In order for students to receive their money from their Venezuelan bank accounts to pay for school, a difficult and time-consuming exchange process must be completed. And for some students, it’s making education almost impossible.

Annibal Reyes, a communication and journalism major, said he couldn’t register for the spring semester because his money is held in a Venezuelan bank. In order to pay off his $17,000 debt for the fall semester, Reyes said, he has to exchange his Venezuelan bolívar to U.S dollars. However, a process that is estimated to take 10 days has now turned into four months.

Last October Reyes submitted a 90 page folder, which included a list of expenses and letters from UNM. He said he has not received word yet on the status of the exchange. For now, UNM has halted his enrollment for this semester. He must pay at least half of his debt by Feb. 20 or he has to go home, he said.

“I don’t want to leave UNM. I really love this place. This is like my second home,” Reyes said. “I came here by myself — all my family is over there. I started a new life here, making new friends, being involved, and I feel like a part of UNM.”

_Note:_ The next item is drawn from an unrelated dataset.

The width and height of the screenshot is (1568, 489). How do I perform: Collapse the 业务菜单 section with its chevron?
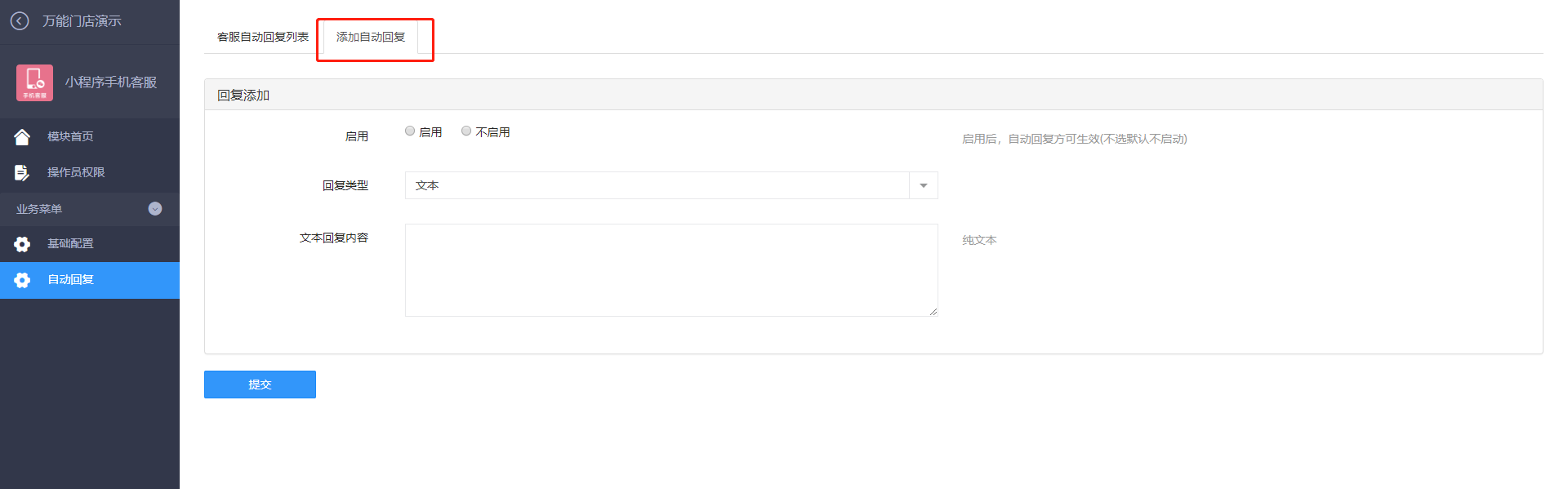point(155,209)
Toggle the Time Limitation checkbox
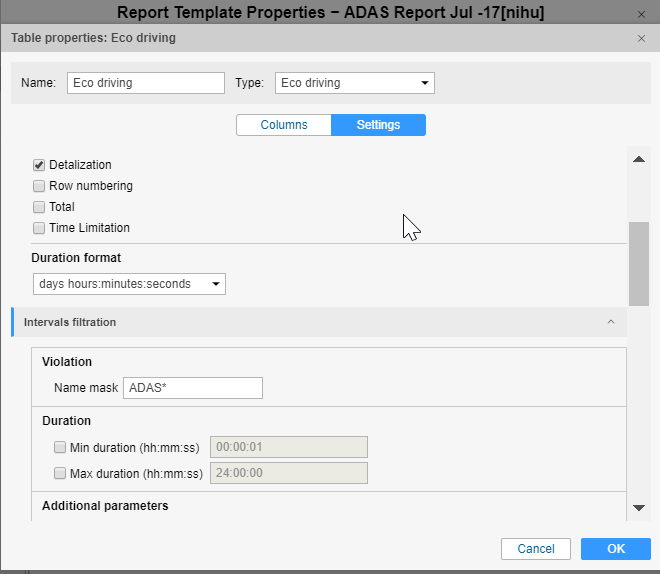The image size is (660, 574). pos(39,228)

Linda Melville, associate director at the Global Education Office, called the process for the exchange that currently affects around 22 Venezuelan students “confusing and convoluted.” GEO has helped by writing letters in Spanish and English multiple times and reaching out to the Venezuelan government, but, she said, nothing more can be done.

The process begins with students submitting a report, which then goes to the Venezuelan consulate. A board then reviews the request for exchange, and if approved the money is exchanged, she said.

“There’s not much we can do. This is a political problem, so we tried to outreach to the consulate. We tried to work with students who want letters rewritten a certain way, but we can’t effect change with the Venezuelan government,” Melville said. “That’s really at a higher political level than us. We can’t do anything. That’s the thing that is really frustrating about it.”

Meville said Venezuela is the only country that requires the student and the state institution to write letters regarding expenditures in order for the students to exchange their own money.

“It’s not just us, this is every Venezuelan person who is in the U.S. and certainly every student has to go through the same process. A lot of institutions are in the same boat as we are,” Meville said.

Reyes has approached the Global Education Office, the Dean of Students, the Bursar’s Office, a community director at the dorms, and professors at the music department looking for help, but they have been unable to assist him except through emotional support, he said.

“I’m not asking for them to just ignore the debt. No, I’m just asking for time. Because if they give me time for this semester, that will give me some time with my government to send me some money or move resources,” Reyes said.

Daniela Collazos, a special education freshman, said she is also having difficulties exchanging her money. She started the paperwork in May 2014 and in five months she spent $500 on the processing fees alone.

Collazos was able to pay for the fall semester because she had been saving money since arriving in the United States in 2013.

However, now Collazos is looking for a job, which is hard for her because she has no experience. She has an $8,000 debt for the spring semester, she said.

“I cry a lot at night because it’s impossible to get the money,” she said.

Dean of Students Tomás Aguirre said in an email that few international students come to his office with similar issues, but he has helped by providing requested documents from their respective government.

Aguirre said GEO does everything in their power to assist international students including working with other departments on campus including the Bursar’s Office, Office of the Registar and Housing.

The Bursar’s Office cannot discuss a specific student’s balance because of the Family Educational Rights and Privacy Act, an office representative said.

However, all students with a $25 past due balance receives a hold on their account. Throughout the year, the hold will be lifted if the students get their balance below $200, but for now Reyes has been informed of what he needs to pay in order to have his hold lifted, the representative said.

The only thing left for Collazos and Reyes is to wait for an answer from the Venezuelan government.